Jugement Au fond, origine Conseil de Prud'hommes-Formation paritaire du MANS, décision attaquée en date du 11 Avril 2013, enregistrée sous le no F 12/ 00537
ARRÊT DU 12 Mai 2015
APPELANT :
Monsieur Olivier X...... 72440 COUDRECIEUX
non comparant-représenté par Monsieur Michel Y..., délégué syndical ouvrier, muni d'un pouvoir
INTIMEE :
LA SEP-TP ZA de la Forêt 72470 CHAMPAGNE
représentée par Maître Gildas BONRAISIN, avocat de la SELARL JURI OUEST, avocats au barreau du MANS
COMPOSITION DE LA COUR :
En application des dispositions de l'article 945-1 du code de procédure civile, l'affaire a été débattue le 16 Mars 2015 à 14H00, en audience publique, les parties ne s'y étant pas opposées, devant Madame Anne LEPRIEUR, conseiller chargé d'instruire l'affaire.

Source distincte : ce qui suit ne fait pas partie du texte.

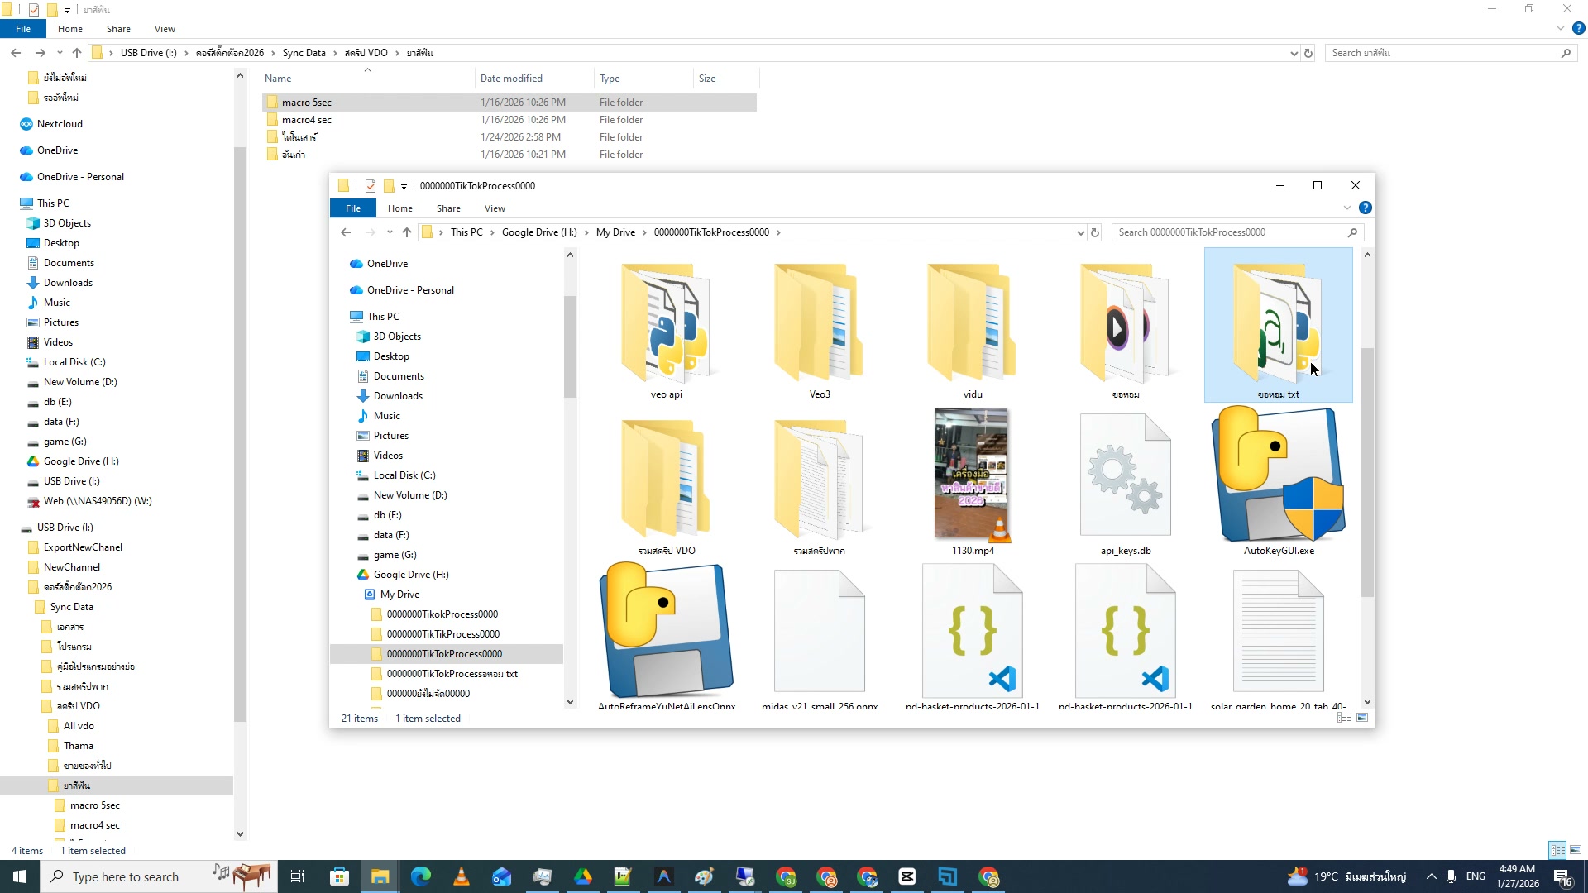The height and width of the screenshot is (893, 1588).
Task: Select the api_keys.db file icon
Action: coord(1125,475)

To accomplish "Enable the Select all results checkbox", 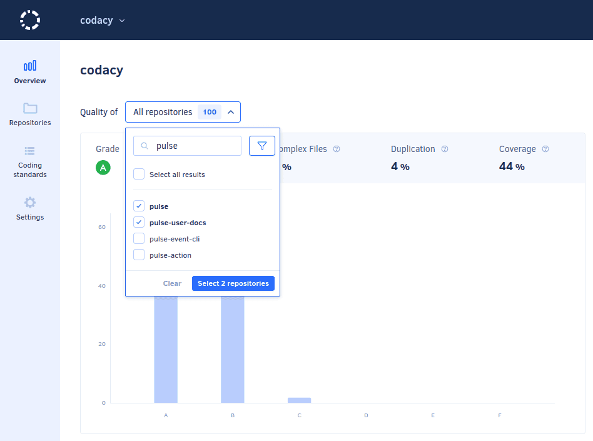I will (139, 174).
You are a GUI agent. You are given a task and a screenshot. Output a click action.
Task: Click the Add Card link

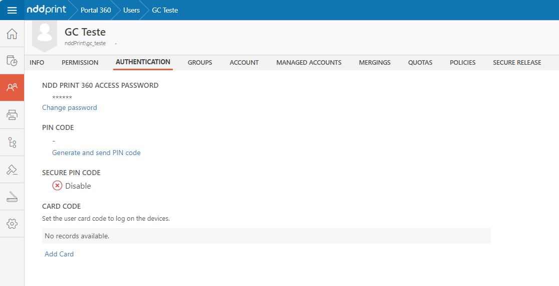59,254
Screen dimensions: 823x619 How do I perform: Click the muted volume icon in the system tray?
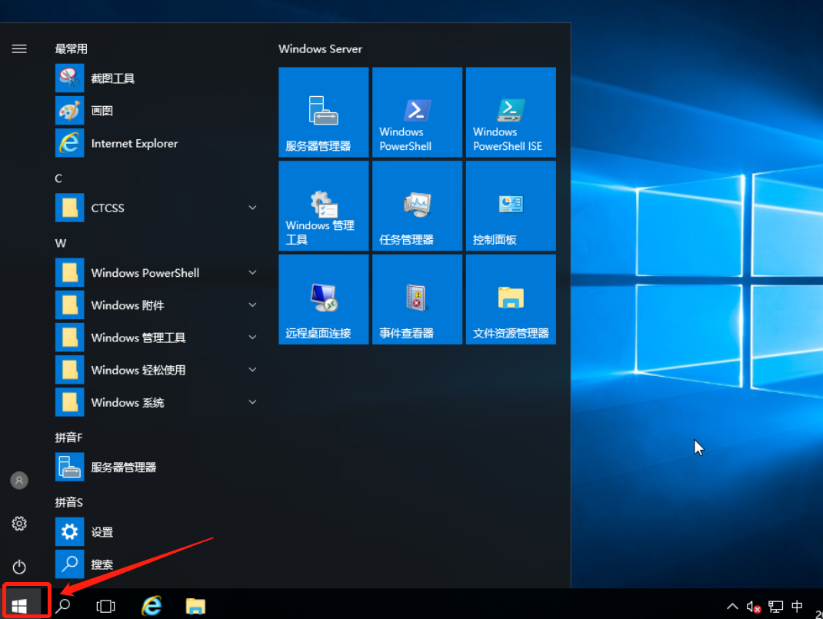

Ce magistrat a rendu compte des plaidoiries dans le délibéré de la cour, composée de :
Madame Anne JOUANARD, président Madame Catherine LECAPLAIN-MOREL, conseiller Madame Anne LEPRIEUR, conseiller
Greffier : Madame BODIN, greffier.
ARRÊT : prononcé le 12 Mai 2015, contradictoire et mis à disposition au greffe de la cour, les parties en ayant été préalablement avisées dans les conditions prévues au deuxième alinéa de l'article 450 du code de procédure civile.
Signé par Madame Anne JOUANARD, président, et par Madame BODIN, greffier auquel la minute de la décision a été remise par le magistrat signataire.
*******
FAITS ET PROCEDURE
M. Olivier X... a été engagé le 15 septembre 2005 en qualité d'ouvrier d'exécution par la Société Environnement Paysagiste et Travaux Publics (SEPTP). Il a toujours été classé niveau I, position 2, coefficient 110 au regard de la grille de classification de la convention collective nationale des ouvriers des travaux publics, applicable.
Le salarié a été absent de l'entreprise à compter du 23 août 2012.
Il a saisi le conseil de prud'hommes du Mans le 12 septembre 2012 de demandes en paiement de rappels de salaires.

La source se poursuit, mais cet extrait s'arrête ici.